6. L'arrêt en déduit que, dans ces conditions, la responsabilité de la SNCF et de M. [N] dans l'accident peut être fixée, dans leurs rapports réciproques, à 50 % chacun.
7. En l'état de ces constatations et énonciations, la cour d'appel, qui a fait ressortir la gravité des fautes respectives des coresponsables du dommage, a légalement justifié sa décision.
PAR CES MOTIFS, la Cour :
REJETTE le pourvoi ;
Condamne les sociétés MMA Iard et MMA Iard assurances mutuelles aux dépens ;
En application de l'article 700 du code de procédure civile, rejette les demandes ;
Ainsi fait et jugé par la Cour de cassation, deuxième chambre civile, et prononcé par le président en son audience publique du trente et un août deux mille vingt-deux.
MOYEN ANNEXE au présent arrêt :
Moyen produit par la SARL Boré, Salve de Bruneton et Mégret, avocat aux Conseils, pour les sociétés MMA Iard et MMA Iard assurances mutuelles
Il est fait grief à l'arrêt attaqué d'AVOIR dit que la responsabilité de M. [N] était engagée, avec celle de SNCF Mobilités et SNCF Réseau, dans la survenance de l'accident survenu le 3 juillet 2009, d'AVOIR dit que les sociétés MMA IARD et MMA IARD Mutuelles du Mans devaient leur garantie au titre de cet accident engageant la responsabilité de leur assuré M. [N] et d'AVOIR condamné in solidum M. [N] et les sociétés MMA IARD et MMA IARD Mutuelles du Mans à relever et garantir la SNCF Mobilités et la SNCF Réseau à hauteur de 50% des condamnations prononcées contre elles au profit de M. [B] en principal, intérêts et indemnité de procédure ;
AUX MOTIFS QUE la SNCF demande à être relevée indemne des condamnations à indemniser le préjudice subi par M. [B] prononcées à son encontre ; que cet accident, qui résulte de la collision entre un train et une remorque, a assurément été causé par la présence de cette remorque agricole sur la voie, en vertu de cette évidence qu'il n'aurait pas eu lieu si elle ne s'était pas trouvée là , de sorte que la remorque de [O] [N] constitue bien l'une des causes nécessaires du dommage litigieux ; que les mutuelles MMA et Groupama ne sont pas fondées à soutenir que ce fait serait trop éloigné du préjudice invoqué pour se rattacher encore à lui par un lien de causalité suffisant et pertinent au point qu'il puisse n'en être point tenu compte, alors que la présence de la remorque sur la voie de chemin de fer est constamment restée en relation causale nécessaire, efficace et adéquate avec le dommage, puisqu'elle constitue l'un des deux objets entrés en collision, sans lequel cette collision n'existerait pas ; que le rôle causal de cette remorque dans l'accident engage la responsabilité de [O] [N], son propriétaire ; - qui en était le gardien au sens des dispositions - explicitement invoquées - de l'article 1242 du code civil - sans qu'il importe que ce fût [F] [J] qui oeuvrait à y placer des bottes de foin, puisqu'il est établi que celui-ci agissait en cela en qualité de préposé (quand bien même aucun contrat n'avait été formalisé entre eux)

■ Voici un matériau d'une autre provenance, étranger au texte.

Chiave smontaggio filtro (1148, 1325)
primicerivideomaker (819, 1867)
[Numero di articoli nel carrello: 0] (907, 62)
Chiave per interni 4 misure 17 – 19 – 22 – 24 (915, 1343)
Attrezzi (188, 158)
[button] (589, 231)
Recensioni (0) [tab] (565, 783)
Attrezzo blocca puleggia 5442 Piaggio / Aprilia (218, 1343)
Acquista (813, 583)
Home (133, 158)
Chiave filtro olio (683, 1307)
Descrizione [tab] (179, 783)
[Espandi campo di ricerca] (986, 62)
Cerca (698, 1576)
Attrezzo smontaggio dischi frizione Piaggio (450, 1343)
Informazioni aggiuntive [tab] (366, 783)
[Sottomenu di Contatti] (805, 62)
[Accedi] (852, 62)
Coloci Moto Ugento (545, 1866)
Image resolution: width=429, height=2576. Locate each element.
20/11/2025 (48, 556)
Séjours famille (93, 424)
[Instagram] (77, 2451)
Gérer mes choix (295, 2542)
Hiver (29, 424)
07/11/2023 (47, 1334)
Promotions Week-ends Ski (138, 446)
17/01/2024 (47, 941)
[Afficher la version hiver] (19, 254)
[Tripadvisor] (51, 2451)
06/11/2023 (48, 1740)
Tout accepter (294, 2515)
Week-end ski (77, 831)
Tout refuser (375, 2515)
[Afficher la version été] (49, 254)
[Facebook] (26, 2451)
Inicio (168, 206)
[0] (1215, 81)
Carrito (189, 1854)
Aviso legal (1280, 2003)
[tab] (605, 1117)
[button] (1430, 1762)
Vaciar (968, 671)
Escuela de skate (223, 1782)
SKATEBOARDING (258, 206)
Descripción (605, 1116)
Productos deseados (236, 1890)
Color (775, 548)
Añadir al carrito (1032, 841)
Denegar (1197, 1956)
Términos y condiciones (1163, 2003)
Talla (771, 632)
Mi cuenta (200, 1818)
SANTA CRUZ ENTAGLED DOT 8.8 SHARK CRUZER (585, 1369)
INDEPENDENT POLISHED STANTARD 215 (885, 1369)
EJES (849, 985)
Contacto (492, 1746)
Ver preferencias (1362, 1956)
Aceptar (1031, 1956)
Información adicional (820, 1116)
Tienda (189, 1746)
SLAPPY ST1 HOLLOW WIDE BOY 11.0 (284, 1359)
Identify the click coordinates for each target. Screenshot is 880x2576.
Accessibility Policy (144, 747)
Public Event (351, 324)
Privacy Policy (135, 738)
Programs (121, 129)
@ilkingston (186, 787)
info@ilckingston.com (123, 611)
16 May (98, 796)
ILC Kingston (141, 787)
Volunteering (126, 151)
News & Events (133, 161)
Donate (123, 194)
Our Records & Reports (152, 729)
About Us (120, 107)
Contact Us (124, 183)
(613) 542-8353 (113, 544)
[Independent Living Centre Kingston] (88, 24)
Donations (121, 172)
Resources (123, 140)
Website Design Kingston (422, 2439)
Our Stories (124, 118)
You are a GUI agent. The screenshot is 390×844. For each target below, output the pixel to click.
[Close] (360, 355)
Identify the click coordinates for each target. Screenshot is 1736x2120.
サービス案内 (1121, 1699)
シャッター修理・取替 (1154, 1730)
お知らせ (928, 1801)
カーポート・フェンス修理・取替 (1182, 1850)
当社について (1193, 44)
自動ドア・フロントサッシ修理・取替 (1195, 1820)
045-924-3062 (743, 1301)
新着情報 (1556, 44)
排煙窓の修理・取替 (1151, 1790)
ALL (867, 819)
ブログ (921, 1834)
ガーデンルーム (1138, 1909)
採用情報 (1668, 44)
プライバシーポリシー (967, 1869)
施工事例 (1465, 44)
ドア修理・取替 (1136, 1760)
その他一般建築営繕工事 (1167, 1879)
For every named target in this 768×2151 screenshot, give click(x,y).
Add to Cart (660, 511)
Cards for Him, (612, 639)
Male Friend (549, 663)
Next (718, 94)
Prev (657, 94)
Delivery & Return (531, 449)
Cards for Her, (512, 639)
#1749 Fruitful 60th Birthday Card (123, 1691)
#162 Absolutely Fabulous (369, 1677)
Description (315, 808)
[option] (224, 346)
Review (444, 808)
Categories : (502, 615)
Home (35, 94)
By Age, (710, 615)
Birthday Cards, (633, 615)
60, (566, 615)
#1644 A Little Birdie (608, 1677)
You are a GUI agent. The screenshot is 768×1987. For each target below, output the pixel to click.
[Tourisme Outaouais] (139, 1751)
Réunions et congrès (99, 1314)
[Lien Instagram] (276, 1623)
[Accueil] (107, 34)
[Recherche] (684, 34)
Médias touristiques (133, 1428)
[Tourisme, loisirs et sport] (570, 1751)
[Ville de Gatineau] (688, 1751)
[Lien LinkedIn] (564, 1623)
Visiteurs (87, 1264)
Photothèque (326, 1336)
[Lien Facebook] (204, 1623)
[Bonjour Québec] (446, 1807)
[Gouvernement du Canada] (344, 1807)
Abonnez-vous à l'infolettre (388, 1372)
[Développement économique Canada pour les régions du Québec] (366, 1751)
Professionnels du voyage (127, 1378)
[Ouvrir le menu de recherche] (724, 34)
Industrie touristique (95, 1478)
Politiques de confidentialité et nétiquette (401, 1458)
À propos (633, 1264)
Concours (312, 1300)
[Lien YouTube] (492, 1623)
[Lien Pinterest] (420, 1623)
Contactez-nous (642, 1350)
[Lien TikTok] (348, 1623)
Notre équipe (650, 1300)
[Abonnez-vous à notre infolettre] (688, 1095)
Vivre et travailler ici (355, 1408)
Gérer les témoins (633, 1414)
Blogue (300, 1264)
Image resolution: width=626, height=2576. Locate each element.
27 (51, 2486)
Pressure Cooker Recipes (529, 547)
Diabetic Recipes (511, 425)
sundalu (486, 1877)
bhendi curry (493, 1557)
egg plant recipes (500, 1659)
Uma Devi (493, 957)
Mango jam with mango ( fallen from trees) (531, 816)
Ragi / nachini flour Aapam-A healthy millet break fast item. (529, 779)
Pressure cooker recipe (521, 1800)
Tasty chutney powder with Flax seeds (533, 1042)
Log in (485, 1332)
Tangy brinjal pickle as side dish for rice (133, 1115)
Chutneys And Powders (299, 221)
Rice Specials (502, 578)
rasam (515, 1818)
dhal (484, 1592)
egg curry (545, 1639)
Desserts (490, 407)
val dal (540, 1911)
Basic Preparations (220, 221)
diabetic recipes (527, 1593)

et que la qualité de préposé est incompatible avec celle de gardien ; - et dont il apparaît au vu des conclusions, non démenties, de l'expert judiciaire (cf. notamment page 70, 71 et 97 du rapport) et du BEA-TT, et des productions, qu'il a doté son préposé, pour cette tâche, de cales du modèle AL KO UK 36 trop petites pour bloquer les roues arrières de la remorque ; que les sociétés d'assurance intimées sont, en revanche, fondées à faire valoir que la présence de cette remorque ne constitue pas la cause exclusive de l'accident, dès lors qu'il ressort du rapport de l'expert judiciaire commis dans le cadre de l'information judiciaire ouverte pour blessures involontaires (cf. notamment page 98), et du rapport d'enquête technique du BEA-TT, sans réfutation par la SNCF, qu'à la suite d'une mauvaise mise en oeuvre des protocoles d'alerte ferroviaire, la coupure d'urgence n'a pas été déclenchée, le régulateur ayant eu la conviction, erronée, que tous les conducteurs des trains concernés avaient été alertés y compris celui du "Teoz", alors que tel n'était pas le cas ; que l'expert judiciaire écrit « s'il est aisé de spéculer sur la possibilité d'un évitement a posteriori, en tirer des conséquences probables est plus hasardeux », avant d'indiquer : « on peut néanmoins estimer que plusieurs facteurs ont été défavorables à l'éventuelle possibilité d'éviter l'accident », en en citant quatre : la perte de temps que représente l'appel de M. [J] à M. [N] plutôt qu'à la gendarmerie ; le caractère laborieux de la communication entre M. [N] et la gendarmerie ; le temps de réponse de la SNCF à l'appel des gendarmes ; et l'incompréhension entre le régulateur et le conducteur du train n°74520 ; qu'ainsi, deux facteurs ne relèvent pas de réactions inappropriées de SNCF, et en tout état de cause, le technicien - inscrit sur la liste nationale des experts - ne tient nullement pour certain que l'accident aurait pu être évité de toute façon dès lors que la remorque se trouvait sur la voie ; qu'il évoque aussi (cf. rapport p. 99) un « exceptionnel concours de circonstances » lié au rôle déterminant du tunnel situé 5 kilomètres en amont dans la survenance de l'accident ; que, dans ces conditions, la responsabilité de SNCF et de [O] [N] dans l'accident peut être fixée, dans leurs rapports réciproques, à 50% chacun ;
ALORS QUE la répartition de la charge définitive de la dette d'indemnisation entre deux coresponsables fautifs d'un même dommage condamnés in solidum doit être déterminée en fonction de la gravité des fautes respectives ; qu'en répartissant la charge définitive de la dette d'indemnisation par moitié entre M. [N] et la SNCF, aux motifs que « plusieurs facteurs avaient été défavorables à l'éventuelles possibilité d'éviter l'accident », qu'il n'était pas certain que la SNCF aurait pu éviter l'accident et que celui-ci résultait d'un « exceptionnel concours de circonstances » (arrêt, p. 11, al. 2 et 3), quand il lui appartenait de statuer sur la contribution de chacun des auteurs du dommage dans leurs rapports réciproques en fonction de la gravité des fautes qu'ils avaient commises, la cour d'appel a violé l'article 1213 du code civil dans sa rédaction applicable à la cause et les principes régissant l'obligation in solidum.